What's likely to slow the jobs recovery most, however, is the
indubitable reality that many of the jobs that have been lost will never
return.
The Great Recession has accelerated a structural shift in the economy
that had been slowly building for years. Companies have used the
downturn to aggressively trim payrolls, making cuts they've been
reluctant to make before. Outsourcing abroad has increased dramatically.
Companies have discovered that new software and computer technologies
have made many workers in Asia and Latin America almost as productive as
Americans, and that the Internet allows far more work to be efficiently
moved to another country without loss of control.
Companies have also cut costs by substituting more computerized
equipment for labor. They've made greater use of numerically controlled
machine tools, robotics and a wide range of office software.

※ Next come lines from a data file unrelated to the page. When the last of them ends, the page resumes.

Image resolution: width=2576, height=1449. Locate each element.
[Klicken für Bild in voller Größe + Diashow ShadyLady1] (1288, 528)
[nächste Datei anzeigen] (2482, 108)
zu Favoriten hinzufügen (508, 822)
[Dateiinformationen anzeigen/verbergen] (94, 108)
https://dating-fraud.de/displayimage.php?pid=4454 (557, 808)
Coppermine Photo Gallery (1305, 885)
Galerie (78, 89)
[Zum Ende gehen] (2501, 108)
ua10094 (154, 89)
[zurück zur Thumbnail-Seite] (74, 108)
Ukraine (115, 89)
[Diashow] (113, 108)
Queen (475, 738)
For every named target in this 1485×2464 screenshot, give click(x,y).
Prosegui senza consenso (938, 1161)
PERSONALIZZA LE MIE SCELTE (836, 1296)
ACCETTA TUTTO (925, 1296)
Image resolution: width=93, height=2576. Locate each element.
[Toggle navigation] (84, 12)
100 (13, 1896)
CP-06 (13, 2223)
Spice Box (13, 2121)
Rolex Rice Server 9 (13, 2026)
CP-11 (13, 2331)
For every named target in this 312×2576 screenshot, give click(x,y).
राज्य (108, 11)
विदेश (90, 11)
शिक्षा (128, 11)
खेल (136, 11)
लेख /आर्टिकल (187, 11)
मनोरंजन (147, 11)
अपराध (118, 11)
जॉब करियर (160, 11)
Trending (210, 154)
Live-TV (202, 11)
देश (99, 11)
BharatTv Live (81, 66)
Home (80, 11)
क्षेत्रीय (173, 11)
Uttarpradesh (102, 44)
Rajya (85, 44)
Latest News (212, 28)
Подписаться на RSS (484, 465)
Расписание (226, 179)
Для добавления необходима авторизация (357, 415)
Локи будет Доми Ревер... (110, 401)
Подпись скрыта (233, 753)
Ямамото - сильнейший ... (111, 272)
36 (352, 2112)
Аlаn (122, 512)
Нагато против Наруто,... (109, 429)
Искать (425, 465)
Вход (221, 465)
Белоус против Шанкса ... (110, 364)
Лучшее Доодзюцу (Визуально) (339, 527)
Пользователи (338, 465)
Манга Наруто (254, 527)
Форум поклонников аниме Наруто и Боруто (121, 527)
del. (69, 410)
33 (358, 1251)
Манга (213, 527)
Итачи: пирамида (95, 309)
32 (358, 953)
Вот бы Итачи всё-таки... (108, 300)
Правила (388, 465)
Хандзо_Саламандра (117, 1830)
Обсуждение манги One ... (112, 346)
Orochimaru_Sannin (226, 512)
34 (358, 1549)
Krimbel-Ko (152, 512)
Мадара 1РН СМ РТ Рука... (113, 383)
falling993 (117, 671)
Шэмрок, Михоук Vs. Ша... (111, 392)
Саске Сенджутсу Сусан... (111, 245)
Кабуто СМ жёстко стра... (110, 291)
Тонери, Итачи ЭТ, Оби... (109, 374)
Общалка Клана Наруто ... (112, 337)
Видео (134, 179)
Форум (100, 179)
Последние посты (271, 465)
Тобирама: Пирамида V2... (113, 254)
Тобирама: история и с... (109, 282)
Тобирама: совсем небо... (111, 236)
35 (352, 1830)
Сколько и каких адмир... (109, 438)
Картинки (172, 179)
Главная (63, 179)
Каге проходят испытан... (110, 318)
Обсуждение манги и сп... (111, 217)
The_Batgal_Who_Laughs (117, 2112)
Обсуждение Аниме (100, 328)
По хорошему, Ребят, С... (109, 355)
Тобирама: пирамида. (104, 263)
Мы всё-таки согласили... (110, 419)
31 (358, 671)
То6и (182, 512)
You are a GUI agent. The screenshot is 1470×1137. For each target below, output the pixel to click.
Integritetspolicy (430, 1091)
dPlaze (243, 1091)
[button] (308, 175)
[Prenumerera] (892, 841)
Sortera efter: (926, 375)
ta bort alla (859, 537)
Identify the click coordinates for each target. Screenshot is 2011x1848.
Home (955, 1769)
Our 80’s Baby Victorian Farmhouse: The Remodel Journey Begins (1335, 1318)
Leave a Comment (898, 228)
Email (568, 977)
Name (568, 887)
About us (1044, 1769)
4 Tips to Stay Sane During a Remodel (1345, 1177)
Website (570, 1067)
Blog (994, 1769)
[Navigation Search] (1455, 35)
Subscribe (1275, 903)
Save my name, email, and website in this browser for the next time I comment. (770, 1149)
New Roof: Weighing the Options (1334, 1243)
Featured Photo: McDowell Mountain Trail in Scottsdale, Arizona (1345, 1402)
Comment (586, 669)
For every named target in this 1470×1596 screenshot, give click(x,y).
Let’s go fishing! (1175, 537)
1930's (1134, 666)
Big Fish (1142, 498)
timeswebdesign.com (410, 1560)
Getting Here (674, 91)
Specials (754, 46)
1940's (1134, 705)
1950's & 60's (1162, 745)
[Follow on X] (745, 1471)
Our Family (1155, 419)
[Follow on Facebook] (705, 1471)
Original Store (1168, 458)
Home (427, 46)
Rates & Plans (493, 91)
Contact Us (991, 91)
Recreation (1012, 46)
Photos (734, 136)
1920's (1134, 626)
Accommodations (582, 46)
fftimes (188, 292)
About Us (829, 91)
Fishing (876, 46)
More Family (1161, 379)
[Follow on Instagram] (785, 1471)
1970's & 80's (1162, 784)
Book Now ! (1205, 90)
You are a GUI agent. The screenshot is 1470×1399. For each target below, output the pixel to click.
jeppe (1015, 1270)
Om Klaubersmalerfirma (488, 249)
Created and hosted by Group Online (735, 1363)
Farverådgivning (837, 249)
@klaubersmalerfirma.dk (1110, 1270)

These cost-cutting moves have allowed many companies to show profits
notwithstanding relatively poor sales. Alcoa, for example, had $1.5
billion in cash at the end of last year, double what it had on hand at
the end of 2008. It managed this largely by cutting 28,000 jobs, 32% of
its work force. But for workers, there's no return. Those who have lost
their jobs to foreign outsourcing or labor-replacing technologies are
unlikely ever to get them back. And they have little hope of finding new
jobs that pay as well. More than 40% of today's unemployed have been
without work for over six months, a higher proportion than at any time
in 60 years.
The only way many of today's jobless are likely to retain their jobs
or get new ones is by settling for much lower wages and benefits. The
official unemployment numbers hide the extent to which American workers
are already on this downward path. But if you look at income data you'll
see the drop.
Among those with jobs, more and more have accepted lower pay and
benefits as a condition for keeping them. Or they have lost
higher-paying jobs and are now in new ones that pay less. Or new hires
are paid far lower wages than the old. (In January, Ford Motor Co.
announced that it would add 1,200 jobs at its Chicago assembly plant but
didn't trumpet that the new workers will be paid half of what current
workers were paid when they began.) Or they have become consultants or
temporary workers whose pay is unsteady and benefits nonexistent.
This shift also helps explain why the
unemployment rate for Americans with college degrees is now only 5%,
while it is 10.5% for those with only a high-school degree, and 15.6%
for Americans with less than a high-school diploma. The jobs of
well-educated Americans, although hardly immune to foreign outsourcing
and technological displacement, have been less vulnerable to these
trends than the jobs of Americans with fewer years of education.
The likelihood, therefore, is that as the economy struggles to
recover and today's jobless begin to find work, the median wage will
continue to fall-as it did between 2001 and 2007, during the last
so-called recovery.
More Americans will be working, but for pay they consider inadequate.
The approaching recovery will be tepid because so many people will lack
the money needed to buy all the goods and services the economy can
produce.
Americans will once again be employed, but they will also be back on
the downward escalator of declining pay they rode before the Great
Recession.
Mr. Reich, professor of public policy at the University of
California at Berkeley and former secretary of labor under President
Clinton, is author of the forthcoming "Aftershock: The Next Economy and
America's Future" (Alfred A. Knopf).